Instructions to follow =
Locate, in the data below, the line that contains "Screen dimensions: 604x274" and the line that contains "Given: Enable Very Robust Fit (Cauchy) option"; reproduce exactly those two lines and every line between them, nothing more.

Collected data
--------

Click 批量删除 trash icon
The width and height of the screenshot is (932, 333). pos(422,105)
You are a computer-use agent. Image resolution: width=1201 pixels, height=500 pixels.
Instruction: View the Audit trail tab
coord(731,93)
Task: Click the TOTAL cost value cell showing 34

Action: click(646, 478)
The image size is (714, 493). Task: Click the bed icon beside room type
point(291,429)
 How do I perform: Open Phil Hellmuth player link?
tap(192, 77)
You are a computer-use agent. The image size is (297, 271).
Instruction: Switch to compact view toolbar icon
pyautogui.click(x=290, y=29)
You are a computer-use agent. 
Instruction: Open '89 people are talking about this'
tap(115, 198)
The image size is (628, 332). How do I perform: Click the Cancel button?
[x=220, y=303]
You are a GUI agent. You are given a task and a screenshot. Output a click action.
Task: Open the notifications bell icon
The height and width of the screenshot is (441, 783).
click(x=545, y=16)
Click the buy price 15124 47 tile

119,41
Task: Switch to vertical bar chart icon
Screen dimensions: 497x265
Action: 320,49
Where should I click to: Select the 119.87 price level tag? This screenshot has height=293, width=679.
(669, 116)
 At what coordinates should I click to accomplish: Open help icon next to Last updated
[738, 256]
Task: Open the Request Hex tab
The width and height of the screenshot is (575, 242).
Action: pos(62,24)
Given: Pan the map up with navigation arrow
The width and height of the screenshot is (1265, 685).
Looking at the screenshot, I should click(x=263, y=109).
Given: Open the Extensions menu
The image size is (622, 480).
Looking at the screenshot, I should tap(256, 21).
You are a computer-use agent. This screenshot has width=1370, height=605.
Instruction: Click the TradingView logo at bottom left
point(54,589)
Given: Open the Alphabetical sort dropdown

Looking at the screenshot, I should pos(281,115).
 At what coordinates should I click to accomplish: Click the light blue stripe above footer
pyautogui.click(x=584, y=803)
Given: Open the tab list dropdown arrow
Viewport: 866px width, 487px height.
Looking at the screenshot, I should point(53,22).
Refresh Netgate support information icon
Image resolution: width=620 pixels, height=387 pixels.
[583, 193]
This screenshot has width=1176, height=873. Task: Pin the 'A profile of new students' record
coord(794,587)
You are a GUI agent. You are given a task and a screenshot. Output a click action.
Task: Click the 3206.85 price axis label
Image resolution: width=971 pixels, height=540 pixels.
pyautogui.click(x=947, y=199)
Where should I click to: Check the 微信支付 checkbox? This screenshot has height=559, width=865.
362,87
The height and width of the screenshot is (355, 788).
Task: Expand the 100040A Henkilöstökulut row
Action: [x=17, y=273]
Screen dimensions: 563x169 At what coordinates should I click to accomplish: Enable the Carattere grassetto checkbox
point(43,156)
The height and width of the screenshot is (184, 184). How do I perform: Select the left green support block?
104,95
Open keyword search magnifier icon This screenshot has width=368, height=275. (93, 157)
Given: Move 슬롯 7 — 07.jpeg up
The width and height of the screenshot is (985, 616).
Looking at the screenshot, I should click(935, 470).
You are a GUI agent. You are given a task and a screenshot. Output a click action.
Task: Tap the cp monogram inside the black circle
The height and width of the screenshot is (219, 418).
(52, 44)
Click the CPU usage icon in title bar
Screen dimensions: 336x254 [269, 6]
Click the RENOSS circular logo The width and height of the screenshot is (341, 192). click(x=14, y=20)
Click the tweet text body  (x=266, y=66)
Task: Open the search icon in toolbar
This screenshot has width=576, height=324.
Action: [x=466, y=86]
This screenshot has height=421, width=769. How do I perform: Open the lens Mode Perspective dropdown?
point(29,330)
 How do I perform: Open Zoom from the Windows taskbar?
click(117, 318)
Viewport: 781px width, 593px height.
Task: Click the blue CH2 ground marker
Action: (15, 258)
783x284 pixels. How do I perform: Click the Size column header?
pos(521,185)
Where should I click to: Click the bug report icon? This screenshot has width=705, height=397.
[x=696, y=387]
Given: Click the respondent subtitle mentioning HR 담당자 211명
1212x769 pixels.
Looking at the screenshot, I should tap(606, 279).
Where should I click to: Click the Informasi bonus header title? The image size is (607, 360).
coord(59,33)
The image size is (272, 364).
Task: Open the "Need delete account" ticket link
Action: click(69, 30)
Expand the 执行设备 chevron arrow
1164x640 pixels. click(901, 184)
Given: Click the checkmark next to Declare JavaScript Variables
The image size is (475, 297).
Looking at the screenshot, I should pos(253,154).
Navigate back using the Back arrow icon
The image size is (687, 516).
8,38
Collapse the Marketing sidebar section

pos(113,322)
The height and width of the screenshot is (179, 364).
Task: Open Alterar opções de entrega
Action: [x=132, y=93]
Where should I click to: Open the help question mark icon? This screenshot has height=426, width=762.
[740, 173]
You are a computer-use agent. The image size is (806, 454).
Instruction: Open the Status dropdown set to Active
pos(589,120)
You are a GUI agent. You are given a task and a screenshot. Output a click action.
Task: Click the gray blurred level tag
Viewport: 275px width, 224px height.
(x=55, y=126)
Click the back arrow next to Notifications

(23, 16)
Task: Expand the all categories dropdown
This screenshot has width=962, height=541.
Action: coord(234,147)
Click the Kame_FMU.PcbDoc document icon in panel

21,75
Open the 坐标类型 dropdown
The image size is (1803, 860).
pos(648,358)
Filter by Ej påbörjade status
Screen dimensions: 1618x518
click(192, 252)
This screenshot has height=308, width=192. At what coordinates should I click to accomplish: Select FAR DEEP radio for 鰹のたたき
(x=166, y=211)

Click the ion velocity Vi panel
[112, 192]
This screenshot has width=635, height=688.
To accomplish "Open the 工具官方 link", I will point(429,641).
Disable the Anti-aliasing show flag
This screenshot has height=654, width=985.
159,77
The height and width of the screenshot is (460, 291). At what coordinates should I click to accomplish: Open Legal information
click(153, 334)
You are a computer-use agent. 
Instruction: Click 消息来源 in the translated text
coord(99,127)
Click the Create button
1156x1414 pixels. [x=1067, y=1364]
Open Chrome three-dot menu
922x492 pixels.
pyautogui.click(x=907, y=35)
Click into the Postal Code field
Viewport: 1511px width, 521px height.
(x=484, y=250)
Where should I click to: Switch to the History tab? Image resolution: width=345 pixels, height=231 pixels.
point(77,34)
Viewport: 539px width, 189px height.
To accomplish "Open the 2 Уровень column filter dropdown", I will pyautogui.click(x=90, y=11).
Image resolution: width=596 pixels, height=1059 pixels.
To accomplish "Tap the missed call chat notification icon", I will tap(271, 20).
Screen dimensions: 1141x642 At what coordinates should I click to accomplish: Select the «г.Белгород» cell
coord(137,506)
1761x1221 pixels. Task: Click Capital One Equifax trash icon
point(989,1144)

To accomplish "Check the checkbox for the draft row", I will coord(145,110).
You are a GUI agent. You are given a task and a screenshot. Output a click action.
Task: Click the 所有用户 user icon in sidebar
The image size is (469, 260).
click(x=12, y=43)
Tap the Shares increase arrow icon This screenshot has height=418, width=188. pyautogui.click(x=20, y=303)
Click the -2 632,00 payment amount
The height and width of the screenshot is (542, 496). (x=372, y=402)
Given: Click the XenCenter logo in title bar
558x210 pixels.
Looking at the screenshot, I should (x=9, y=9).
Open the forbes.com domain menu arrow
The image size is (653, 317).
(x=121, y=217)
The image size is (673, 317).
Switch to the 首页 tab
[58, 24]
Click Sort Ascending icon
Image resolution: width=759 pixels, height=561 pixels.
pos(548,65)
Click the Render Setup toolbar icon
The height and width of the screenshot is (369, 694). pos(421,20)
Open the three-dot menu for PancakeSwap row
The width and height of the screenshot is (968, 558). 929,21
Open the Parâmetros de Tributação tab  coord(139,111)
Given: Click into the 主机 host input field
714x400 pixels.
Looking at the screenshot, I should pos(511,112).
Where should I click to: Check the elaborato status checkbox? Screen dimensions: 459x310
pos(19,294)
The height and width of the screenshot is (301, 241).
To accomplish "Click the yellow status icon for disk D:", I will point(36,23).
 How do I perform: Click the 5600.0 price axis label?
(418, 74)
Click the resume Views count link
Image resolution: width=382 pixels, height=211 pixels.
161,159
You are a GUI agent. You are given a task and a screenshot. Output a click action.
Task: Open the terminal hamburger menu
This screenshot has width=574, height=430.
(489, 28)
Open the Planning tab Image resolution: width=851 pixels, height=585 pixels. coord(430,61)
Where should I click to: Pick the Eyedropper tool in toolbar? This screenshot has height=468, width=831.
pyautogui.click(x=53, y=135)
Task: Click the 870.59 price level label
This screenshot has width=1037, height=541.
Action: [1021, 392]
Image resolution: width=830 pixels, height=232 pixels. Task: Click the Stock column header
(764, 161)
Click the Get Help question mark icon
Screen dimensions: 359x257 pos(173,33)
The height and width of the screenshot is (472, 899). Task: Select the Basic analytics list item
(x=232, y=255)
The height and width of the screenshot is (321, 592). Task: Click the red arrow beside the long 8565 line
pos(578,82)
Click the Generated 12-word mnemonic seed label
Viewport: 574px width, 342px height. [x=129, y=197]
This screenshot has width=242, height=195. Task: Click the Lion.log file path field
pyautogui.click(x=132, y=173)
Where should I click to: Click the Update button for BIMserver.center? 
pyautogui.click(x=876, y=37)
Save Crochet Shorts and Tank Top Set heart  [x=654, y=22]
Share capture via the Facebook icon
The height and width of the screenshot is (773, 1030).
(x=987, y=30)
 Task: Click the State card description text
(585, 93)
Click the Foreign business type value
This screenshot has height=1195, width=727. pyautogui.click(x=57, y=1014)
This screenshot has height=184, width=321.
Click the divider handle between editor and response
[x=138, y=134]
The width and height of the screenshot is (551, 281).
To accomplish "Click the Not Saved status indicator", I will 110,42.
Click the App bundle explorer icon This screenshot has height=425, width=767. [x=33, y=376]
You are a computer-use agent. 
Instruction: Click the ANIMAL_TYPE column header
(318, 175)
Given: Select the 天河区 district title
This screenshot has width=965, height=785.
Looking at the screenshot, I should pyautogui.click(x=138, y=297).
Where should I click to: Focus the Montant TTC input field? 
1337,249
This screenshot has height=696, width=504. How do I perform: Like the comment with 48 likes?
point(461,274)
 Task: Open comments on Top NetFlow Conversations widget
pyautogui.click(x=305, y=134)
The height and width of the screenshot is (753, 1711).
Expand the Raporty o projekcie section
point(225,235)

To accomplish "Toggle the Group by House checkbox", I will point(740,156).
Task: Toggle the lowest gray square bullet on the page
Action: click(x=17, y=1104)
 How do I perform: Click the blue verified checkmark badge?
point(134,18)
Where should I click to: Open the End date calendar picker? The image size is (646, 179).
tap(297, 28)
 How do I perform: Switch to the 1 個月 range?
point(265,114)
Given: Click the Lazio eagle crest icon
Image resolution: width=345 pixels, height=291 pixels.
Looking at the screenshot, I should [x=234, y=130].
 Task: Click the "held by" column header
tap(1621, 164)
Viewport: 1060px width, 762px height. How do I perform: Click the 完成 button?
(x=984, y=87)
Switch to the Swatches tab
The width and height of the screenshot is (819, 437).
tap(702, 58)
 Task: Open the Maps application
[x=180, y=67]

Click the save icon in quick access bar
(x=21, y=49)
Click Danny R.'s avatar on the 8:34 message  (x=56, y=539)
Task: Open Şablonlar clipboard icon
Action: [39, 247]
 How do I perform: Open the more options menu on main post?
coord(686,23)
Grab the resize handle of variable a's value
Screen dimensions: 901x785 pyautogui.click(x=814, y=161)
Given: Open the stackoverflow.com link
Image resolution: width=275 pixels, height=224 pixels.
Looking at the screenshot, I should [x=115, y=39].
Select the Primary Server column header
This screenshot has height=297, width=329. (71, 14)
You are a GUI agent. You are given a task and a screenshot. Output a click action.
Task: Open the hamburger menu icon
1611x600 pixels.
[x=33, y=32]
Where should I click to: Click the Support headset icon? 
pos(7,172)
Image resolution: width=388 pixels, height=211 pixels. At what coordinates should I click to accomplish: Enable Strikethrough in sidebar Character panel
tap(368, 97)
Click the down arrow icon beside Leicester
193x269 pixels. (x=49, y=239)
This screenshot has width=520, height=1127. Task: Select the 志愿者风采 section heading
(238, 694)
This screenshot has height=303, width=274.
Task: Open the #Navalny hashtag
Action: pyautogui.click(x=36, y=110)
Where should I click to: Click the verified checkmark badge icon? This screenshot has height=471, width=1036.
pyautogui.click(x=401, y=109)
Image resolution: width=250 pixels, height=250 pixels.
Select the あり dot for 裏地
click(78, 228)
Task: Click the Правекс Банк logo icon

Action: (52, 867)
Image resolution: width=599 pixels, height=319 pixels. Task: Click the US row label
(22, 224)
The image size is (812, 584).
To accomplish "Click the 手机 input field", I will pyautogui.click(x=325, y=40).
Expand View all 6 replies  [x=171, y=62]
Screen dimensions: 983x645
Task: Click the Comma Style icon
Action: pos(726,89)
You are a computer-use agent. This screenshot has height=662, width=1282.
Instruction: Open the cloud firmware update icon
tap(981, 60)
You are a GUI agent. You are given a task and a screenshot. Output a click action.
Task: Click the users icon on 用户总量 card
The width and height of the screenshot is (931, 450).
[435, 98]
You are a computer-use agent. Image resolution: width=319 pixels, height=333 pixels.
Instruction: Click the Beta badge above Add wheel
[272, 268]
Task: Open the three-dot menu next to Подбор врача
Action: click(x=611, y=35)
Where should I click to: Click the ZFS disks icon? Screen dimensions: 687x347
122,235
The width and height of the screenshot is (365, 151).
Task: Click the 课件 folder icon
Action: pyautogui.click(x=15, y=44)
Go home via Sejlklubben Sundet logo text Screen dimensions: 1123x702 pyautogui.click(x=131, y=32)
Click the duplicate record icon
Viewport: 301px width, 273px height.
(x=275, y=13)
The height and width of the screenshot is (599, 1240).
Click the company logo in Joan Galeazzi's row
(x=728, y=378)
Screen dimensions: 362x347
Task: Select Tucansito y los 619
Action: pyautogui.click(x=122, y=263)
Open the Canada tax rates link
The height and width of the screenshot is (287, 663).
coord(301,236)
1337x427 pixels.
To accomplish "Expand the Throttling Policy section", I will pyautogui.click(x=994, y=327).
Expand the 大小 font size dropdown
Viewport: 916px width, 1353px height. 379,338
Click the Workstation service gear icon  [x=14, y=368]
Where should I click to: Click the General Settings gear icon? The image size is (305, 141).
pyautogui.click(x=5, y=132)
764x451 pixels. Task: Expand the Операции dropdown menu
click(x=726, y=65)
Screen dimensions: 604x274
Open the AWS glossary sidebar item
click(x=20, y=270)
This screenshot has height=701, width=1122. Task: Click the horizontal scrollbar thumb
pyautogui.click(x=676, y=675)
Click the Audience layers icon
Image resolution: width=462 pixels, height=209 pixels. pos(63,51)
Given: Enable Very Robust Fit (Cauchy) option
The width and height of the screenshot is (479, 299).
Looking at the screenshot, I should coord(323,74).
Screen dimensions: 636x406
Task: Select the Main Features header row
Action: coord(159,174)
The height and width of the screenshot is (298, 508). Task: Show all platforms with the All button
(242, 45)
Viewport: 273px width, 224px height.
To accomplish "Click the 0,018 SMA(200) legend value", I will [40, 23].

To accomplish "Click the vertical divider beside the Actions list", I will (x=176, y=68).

--------

Finished task =
Screen dimensions: 604x274
Open the AWS glossary sidebar item
click(x=20, y=270)
This screenshot has height=701, width=1122. Task: Click the horizontal scrollbar thumb
pyautogui.click(x=676, y=675)
Click the Audience layers icon
Image resolution: width=462 pixels, height=209 pixels. pos(63,51)
Given: Enable Very Robust Fit (Cauchy) option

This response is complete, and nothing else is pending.